ASSIGNED TASK:
Word for word, retype the entire listing.

SOURCE MATERIAL:
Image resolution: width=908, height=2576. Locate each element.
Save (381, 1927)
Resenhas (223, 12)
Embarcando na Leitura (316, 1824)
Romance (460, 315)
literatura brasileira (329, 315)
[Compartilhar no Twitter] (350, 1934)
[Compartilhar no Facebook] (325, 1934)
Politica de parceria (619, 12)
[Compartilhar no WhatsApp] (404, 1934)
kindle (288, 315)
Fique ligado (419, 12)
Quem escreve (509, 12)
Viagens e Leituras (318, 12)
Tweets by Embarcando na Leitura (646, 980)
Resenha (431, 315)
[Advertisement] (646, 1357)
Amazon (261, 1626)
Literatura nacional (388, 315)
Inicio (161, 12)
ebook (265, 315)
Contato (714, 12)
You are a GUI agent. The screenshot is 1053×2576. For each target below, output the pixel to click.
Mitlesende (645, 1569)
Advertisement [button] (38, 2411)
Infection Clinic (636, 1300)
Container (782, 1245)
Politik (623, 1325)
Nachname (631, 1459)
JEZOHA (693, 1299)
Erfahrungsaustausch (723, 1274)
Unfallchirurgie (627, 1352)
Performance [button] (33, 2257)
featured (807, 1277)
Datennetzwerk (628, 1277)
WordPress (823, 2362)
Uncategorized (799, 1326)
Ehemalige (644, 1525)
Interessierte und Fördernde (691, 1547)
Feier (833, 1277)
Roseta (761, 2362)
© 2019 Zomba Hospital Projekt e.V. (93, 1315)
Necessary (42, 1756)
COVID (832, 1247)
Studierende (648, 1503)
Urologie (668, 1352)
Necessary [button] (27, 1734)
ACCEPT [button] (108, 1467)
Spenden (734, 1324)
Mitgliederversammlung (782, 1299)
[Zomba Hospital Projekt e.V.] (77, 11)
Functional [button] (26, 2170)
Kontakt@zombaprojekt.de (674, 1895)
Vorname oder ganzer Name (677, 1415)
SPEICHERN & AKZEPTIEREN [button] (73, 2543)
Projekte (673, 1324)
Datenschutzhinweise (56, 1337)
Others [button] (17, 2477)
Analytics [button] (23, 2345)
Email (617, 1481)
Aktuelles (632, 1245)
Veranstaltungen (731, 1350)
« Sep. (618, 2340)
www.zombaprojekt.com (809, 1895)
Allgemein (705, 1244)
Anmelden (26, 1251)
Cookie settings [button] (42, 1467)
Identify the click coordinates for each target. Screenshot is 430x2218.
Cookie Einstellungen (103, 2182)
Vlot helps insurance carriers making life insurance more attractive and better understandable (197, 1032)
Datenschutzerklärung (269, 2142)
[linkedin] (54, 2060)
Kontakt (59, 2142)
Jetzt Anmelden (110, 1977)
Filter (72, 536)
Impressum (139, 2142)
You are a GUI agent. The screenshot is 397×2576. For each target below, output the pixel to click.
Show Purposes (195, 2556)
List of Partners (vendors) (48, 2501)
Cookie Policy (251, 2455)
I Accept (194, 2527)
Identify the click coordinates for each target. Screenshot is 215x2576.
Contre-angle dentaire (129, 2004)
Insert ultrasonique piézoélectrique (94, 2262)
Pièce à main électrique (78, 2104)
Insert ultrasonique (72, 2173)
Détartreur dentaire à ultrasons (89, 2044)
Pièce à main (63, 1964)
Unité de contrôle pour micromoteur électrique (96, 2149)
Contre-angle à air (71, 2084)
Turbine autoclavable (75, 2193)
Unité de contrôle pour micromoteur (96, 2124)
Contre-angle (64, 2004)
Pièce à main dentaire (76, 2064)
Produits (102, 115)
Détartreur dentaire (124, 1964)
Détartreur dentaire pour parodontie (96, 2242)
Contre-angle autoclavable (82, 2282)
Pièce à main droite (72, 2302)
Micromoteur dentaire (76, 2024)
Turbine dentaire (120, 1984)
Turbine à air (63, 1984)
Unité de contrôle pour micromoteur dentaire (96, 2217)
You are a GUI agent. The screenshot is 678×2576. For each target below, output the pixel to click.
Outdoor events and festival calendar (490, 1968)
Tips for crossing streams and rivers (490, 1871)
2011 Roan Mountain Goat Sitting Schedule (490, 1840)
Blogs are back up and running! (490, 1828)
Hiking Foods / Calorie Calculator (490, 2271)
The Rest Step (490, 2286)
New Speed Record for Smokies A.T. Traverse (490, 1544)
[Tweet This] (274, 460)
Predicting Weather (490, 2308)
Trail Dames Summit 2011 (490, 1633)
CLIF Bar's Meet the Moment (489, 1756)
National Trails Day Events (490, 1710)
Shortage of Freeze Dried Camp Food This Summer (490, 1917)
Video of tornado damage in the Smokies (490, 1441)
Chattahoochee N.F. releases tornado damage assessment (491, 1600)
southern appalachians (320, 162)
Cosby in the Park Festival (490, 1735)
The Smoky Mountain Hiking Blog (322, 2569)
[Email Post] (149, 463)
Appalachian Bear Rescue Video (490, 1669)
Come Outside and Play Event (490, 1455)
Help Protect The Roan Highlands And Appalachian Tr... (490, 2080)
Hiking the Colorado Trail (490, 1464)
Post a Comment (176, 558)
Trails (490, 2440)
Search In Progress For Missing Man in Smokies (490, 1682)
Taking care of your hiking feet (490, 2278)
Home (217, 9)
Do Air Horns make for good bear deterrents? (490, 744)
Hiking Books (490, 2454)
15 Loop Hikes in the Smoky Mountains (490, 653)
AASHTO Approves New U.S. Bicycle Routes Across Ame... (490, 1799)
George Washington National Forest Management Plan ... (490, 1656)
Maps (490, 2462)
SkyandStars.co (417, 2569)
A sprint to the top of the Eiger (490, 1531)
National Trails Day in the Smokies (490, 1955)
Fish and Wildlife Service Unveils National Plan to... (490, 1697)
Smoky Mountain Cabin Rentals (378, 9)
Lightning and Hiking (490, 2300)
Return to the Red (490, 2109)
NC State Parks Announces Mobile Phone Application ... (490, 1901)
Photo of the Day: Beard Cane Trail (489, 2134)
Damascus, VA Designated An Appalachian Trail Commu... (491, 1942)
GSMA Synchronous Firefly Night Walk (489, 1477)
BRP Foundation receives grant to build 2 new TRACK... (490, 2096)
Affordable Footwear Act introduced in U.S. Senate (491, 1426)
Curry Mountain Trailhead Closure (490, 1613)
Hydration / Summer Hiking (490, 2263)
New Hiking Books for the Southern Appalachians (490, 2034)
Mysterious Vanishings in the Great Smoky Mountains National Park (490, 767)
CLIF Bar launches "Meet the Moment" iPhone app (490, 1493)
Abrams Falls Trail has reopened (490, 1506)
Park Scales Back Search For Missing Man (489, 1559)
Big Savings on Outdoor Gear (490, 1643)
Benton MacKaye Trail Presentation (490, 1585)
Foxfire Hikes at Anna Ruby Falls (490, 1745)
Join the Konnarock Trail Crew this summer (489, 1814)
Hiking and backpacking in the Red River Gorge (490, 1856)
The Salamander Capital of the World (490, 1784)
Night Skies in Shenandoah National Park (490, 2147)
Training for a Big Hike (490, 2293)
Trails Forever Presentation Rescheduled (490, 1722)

COMPLETED EXERCISE:
Image resolution: width=908, height=2576. Locate each element.
Save (381, 1927)
Resenhas (223, 12)
Embarcando na Leitura (316, 1824)
Romance (460, 315)
literatura brasileira (329, 315)
[Compartilhar no Twitter] (350, 1934)
[Compartilhar no Facebook] (325, 1934)
Politica de parceria (619, 12)
[Compartilhar no WhatsApp] (404, 1934)
kindle (288, 315)
Fique ligado (419, 12)
Quem escreve (509, 12)
Viagens e Leituras (318, 12)
Tweets by Embarcando na Leitura (646, 980)
Resenha (431, 315)
[Advertisement] (646, 1357)
Amazon (261, 1626)
Literatura nacional (388, 315)
Inicio (161, 12)
ebook (265, 315)
Contato (714, 12)
You are a GUI agent. The screenshot is 1053×2576. For each target below, output the pixel to click.
Mitlesende (645, 1569)
Advertisement [button] (38, 2411)
Infection Clinic (636, 1300)
Container (782, 1245)
Politik (623, 1325)
Nachname (631, 1459)
JEZOHA (693, 1299)
Erfahrungsaustausch (723, 1274)
Unfallchirurgie (627, 1352)
Performance [button] (33, 2257)
featured (807, 1277)
Datennetzwerk (628, 1277)
WordPress (823, 2362)
Uncategorized (799, 1326)
Ehemalige (644, 1525)
Interessierte und Fördernde (691, 1547)
Feier (833, 1277)
Roseta (761, 2362)
© 2019 Zomba Hospital Projekt e.V. (93, 1315)
Necessary (42, 1756)
COVID (832, 1247)
Studierende (648, 1503)
Urologie (668, 1352)
Necessary [button] (27, 1734)
ACCEPT [button] (108, 1467)
Spenden (734, 1324)
Mitgliederversammlung (782, 1299)
[Zomba Hospital Projekt e.V.] (77, 11)
Functional [button] (26, 2170)
Kontakt@zombaprojekt.de (674, 1895)
Vorname oder ganzer Name (677, 1415)
SPEICHERN & AKZEPTIEREN [button] (73, 2543)
Projekte (673, 1324)
Datenschutzhinweise (56, 1337)
Others [button] (17, 2477)
Analytics [button] (23, 2345)
Email (617, 1481)
Aktuelles (632, 1245)
Veranstaltungen (731, 1350)
« Sep. (618, 2340)
www.zombaprojekt.com (809, 1895)
Allgemein (705, 1244)
Anmelden (26, 1251)
Cookie settings [button] (42, 1467)
Identify the click coordinates for each target. Screenshot is 430x2218.
Cookie Einstellungen (103, 2182)
Vlot helps insurance carriers making life insurance more attractive and better understandable (197, 1032)
Datenschutzerklärung (269, 2142)
[linkedin] (54, 2060)
Kontakt (59, 2142)
Jetzt Anmelden (110, 1977)
Filter (72, 536)
Impressum (139, 2142)
You are a GUI agent. The screenshot is 397×2576. For each target below, output the pixel to click.
Show Purposes (195, 2556)
List of Partners (vendors) (48, 2501)
Cookie Policy (251, 2455)
I Accept (194, 2527)
Identify the click coordinates for each target. Screenshot is 215x2576.
Contre-angle dentaire (129, 2004)
Insert ultrasonique piézoélectrique (94, 2262)
Pièce à main électrique (78, 2104)
Insert ultrasonique (72, 2173)
Détartreur dentaire à ultrasons (89, 2044)
Pièce à main (63, 1964)
Unité de contrôle pour micromoteur électrique (96, 2149)
Contre-angle à air (71, 2084)
Turbine autoclavable (75, 2193)
Unité de contrôle pour micromoteur (96, 2124)
Contre-angle (64, 2004)
Pièce à main dentaire (76, 2064)
Produits (102, 115)
Détartreur dentaire (124, 1964)
Détartreur dentaire pour parodontie (96, 2242)
Contre-angle autoclavable (82, 2282)
Pièce à main droite (72, 2302)
Micromoteur dentaire (76, 2024)
Turbine dentaire (120, 1984)
Turbine à air (63, 1984)
Unité de contrôle pour micromoteur dentaire (96, 2217)
You are a GUI agent. The screenshot is 678×2576. For each target below, output the pixel to click.
Outdoor events and festival calendar (490, 1968)
Tips for crossing streams and rivers (490, 1871)
2011 Roan Mountain Goat Sitting Schedule (490, 1840)
Blogs are back up and running! (490, 1828)
Hiking Foods / Calorie Calculator (490, 2271)
The Rest Step (490, 2286)
New Speed Record for Smokies A.T. Traverse (490, 1544)
[Tweet This] (274, 460)
Predicting Weather (490, 2308)
Trail Dames Summit 2011 (490, 1633)
CLIF Bar's Meet the Moment (489, 1756)
National Trails Day Events (490, 1710)
Shortage of Freeze Dried Camp Food This Summer (490, 1917)
Video of tornado damage in the Smokies (490, 1441)
Chattahoochee N.F. releases tornado damage assessment (491, 1600)
southern appalachians (320, 162)
Cosby in the Park Festival (490, 1735)
The Smoky Mountain Hiking Blog (322, 2569)
[Email Post] (149, 463)
Appalachian Bear Rescue Video (490, 1669)
Come Outside and Play Event (490, 1455)
Help Protect The Roan Highlands And Appalachian Tr... (490, 2080)
Hiking the Colorado Trail (490, 1464)
Post a Comment (176, 558)
Trails (490, 2440)
Search In Progress For Missing Man in Smokies (490, 1682)
Taking care of your hiking feet (490, 2278)
Home (217, 9)
Do Air Horns make for good bear deterrents? (490, 744)
Hiking Books (490, 2454)
15 Loop Hikes in the Smoky Mountains (490, 653)
AASHTO Approves New U.S. Bicycle Routes Across Ame... (490, 1799)
George Washington National Forest Management Plan ... (490, 1656)
Maps (490, 2462)
SkyandStars.co (417, 2569)
A sprint to the top of the Eiger (490, 1531)
National Trails Day in the Smokies (490, 1955)
Fish and Wildlife Service Unveils National Plan to... (490, 1697)
Smoky Mountain Cabin Rentals (378, 9)
Lightning and Hiking (490, 2300)
Return to the Red (490, 2109)
NC State Parks Announces Mobile Phone Application ... (490, 1901)
Photo of the Day: Beard Cane Trail (489, 2134)
Damascus, VA Designated An Appalachian Trail Commu... (491, 1942)
GSMA Synchronous Firefly Night Walk (489, 1477)
BRP Foundation receives grant to build 2 new TRACK... (490, 2096)
Affordable Footwear Act introduced in U.S. Senate (491, 1426)
Curry Mountain Trailhead Closure (490, 1613)
Hydration / Summer Hiking (490, 2263)
New Hiking Books for the Southern Appalachians (490, 2034)
Mysterious Vanishings in the Great Smoky Mountains National Park (490, 767)
CLIF Bar launches "Meet the Moment" iPhone app (490, 1493)
Abrams Falls Trail has reopened (490, 1506)
Park Scales Back Search For Missing Man (489, 1559)
Big Savings on Outdoor Gear (490, 1643)
Benton MacKaye Trail Presentation (490, 1585)
Foxfire Hikes at Anna Ruby Falls (490, 1745)
Join the Konnarock Trail Crew this summer (489, 1814)
Hiking and backpacking in the Red River Gorge (490, 1856)
The Salamander Capital of the World (490, 1784)
Night Skies in Shenandoah National Park (490, 2147)
Training for a Big Hike (490, 2293)
Trails Forever Presentation Rescheduled (490, 1722)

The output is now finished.